Steerable Visual Representations

Problem

Pretrained ViTs like DINOv2, MAE, and SigLIP produce query-agnostic features that collapse to the most salient object (e.g., a “cat” in a scene), with no mechanism to steer toward less prominent concepts like “remote control” or “bookshelf.” Existing multimodal approaches have fundamental limitations:

Unimodal ViTs (DINOv2, MAE): rich visual features but zero steerability; DINOv2 achieves only 43.7% on text-guided retrieval vs. 96% needed.
Cross-modal encoders (CLIP, SigLIP): text provides training supervision only — the visual encoder cannot be steered at inference. Post-hoc late fusion (element-wise addition of text to frozen visual features) yields a negligible 0.02% boost.
FLAIR (Xiao et al., CVPR 2025): applies text-conditioned attention pooling over frozen SigLIP (late fusion), achieving 81.3% steerability but underperforming unimodal encoders on visual benchmarks.
MLLMs (InternVL3, Qwen3-VL, LFM-2.5-VL): offer moderate steerability but produce language-centric representations with diminished visual fidelity, require $\geq$1B parameters, and fuse text inside the LLM rather than the visual encoder.
OV localization (SAM3, GroundingDINO): highly steerable but features are specialized for localization and lack generality for classification/retrieval/segmentation.
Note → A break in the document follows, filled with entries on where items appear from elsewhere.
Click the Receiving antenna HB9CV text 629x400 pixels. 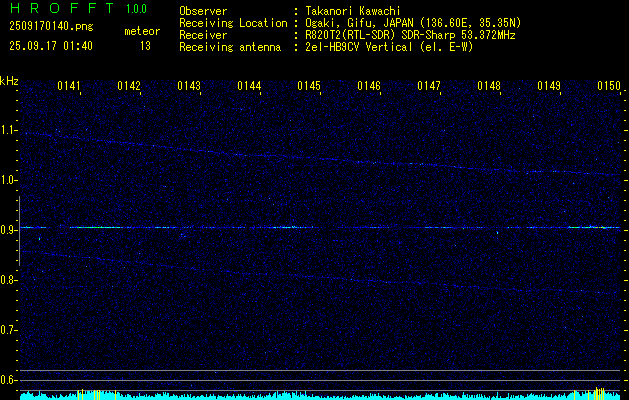pos(402,46)
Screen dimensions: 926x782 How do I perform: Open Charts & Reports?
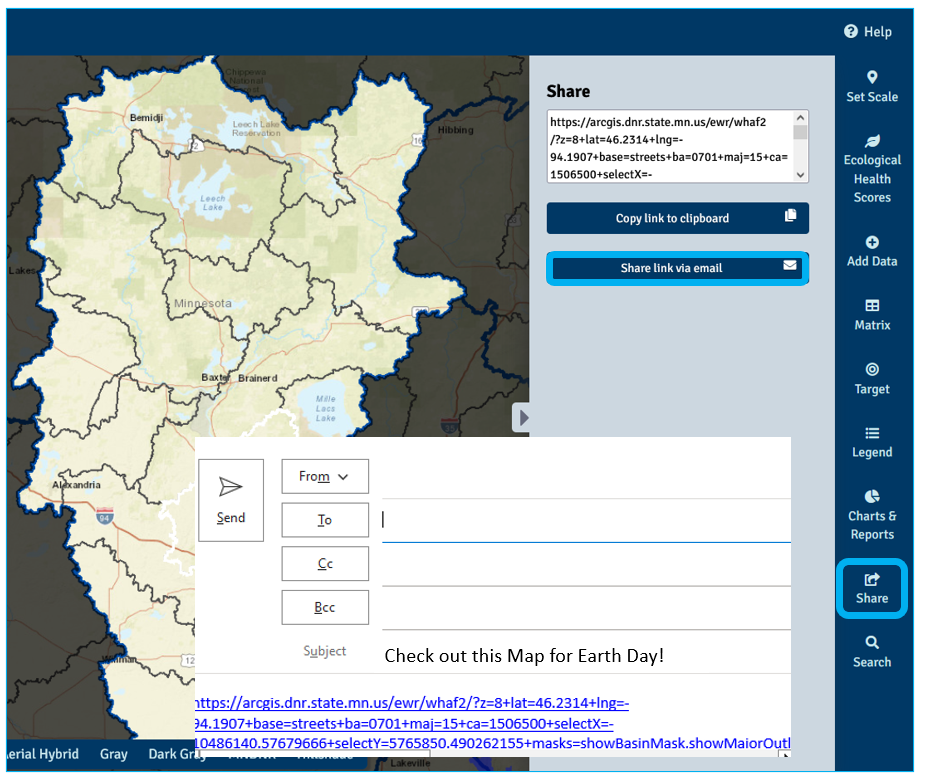coord(871,516)
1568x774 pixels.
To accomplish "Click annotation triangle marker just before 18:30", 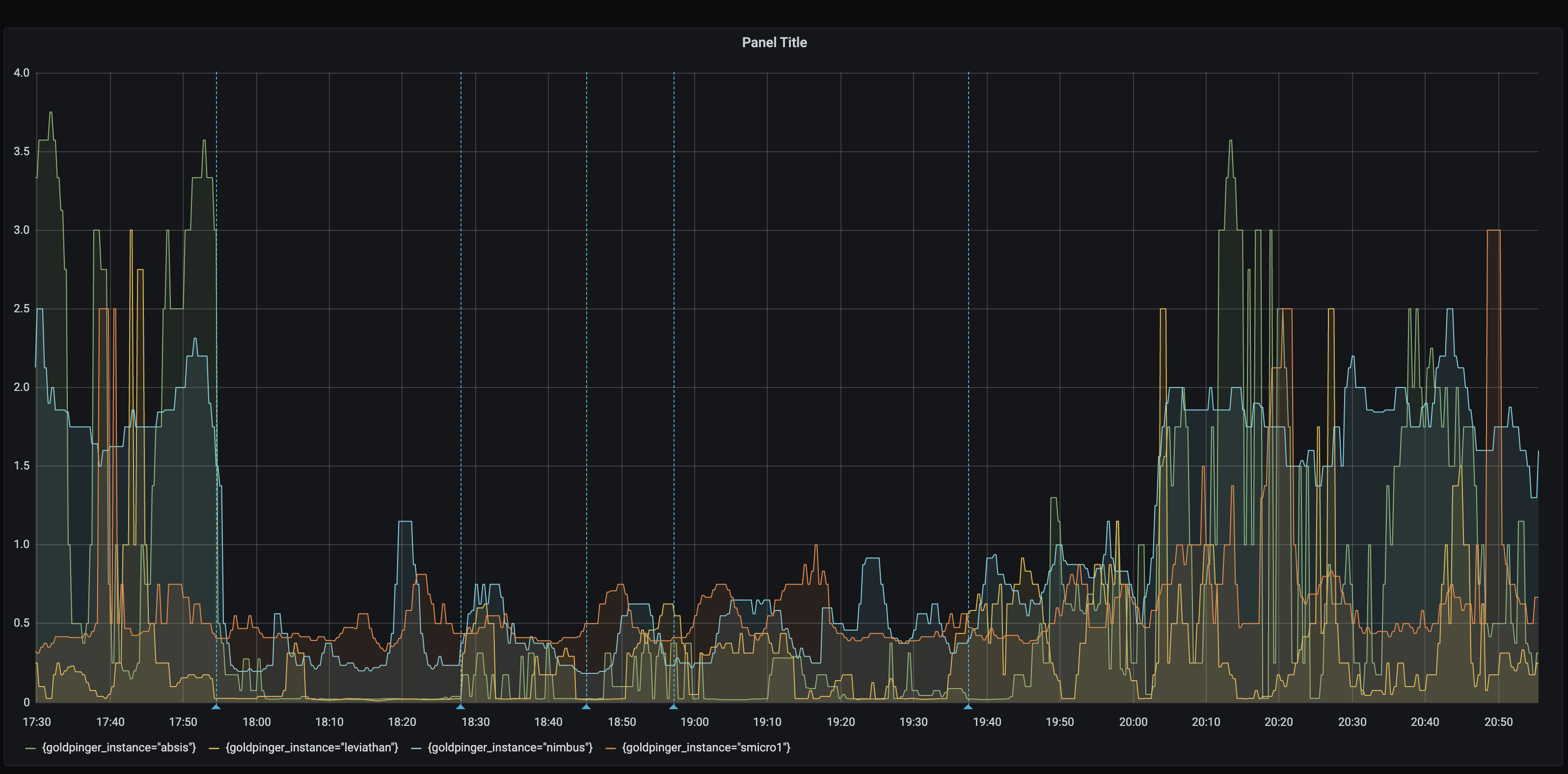I will point(460,706).
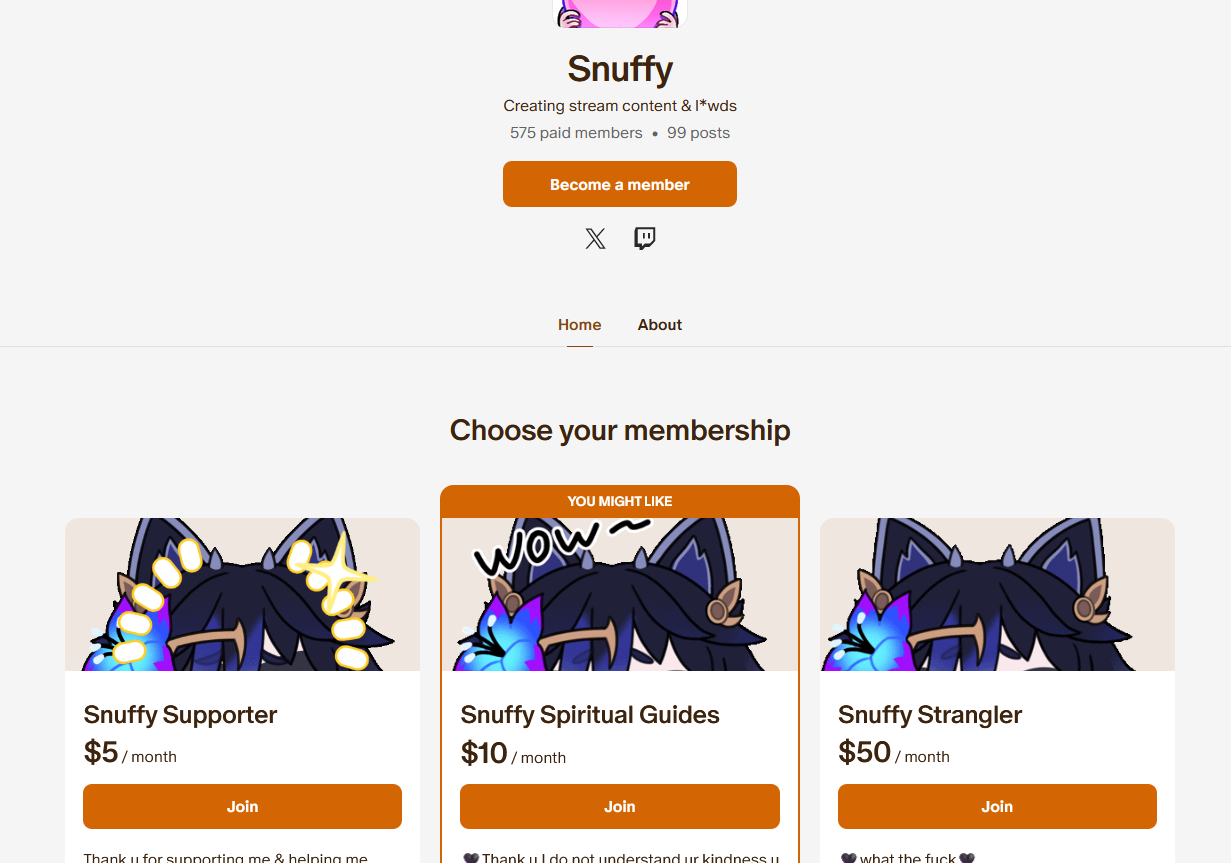The width and height of the screenshot is (1231, 863).
Task: Join the Snuffy Strangler tier
Action: tap(997, 806)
No existing approach satisfies all three desiderata: (1) text steerability, (2) visual representation quality, (3) early vision-language fusion inside the visual encoder.

Architecture

SteerViT interleaves lightweight gated cross-attention layers inside frozen ViT blocks. Only ~21.2M trainable parameters are added (no FFN); both the visual and text encoders remain frozen. The architecture has four components:

A. Visual encoder. A frozen ViT (default: DINOv2 ViT-B/14) producing $N$ patch tokens $Z_v \in \mathbb{R}^{N \times d_v}$. Also tested on SigLIP ViT-B/16 and MAE ViT-B/16.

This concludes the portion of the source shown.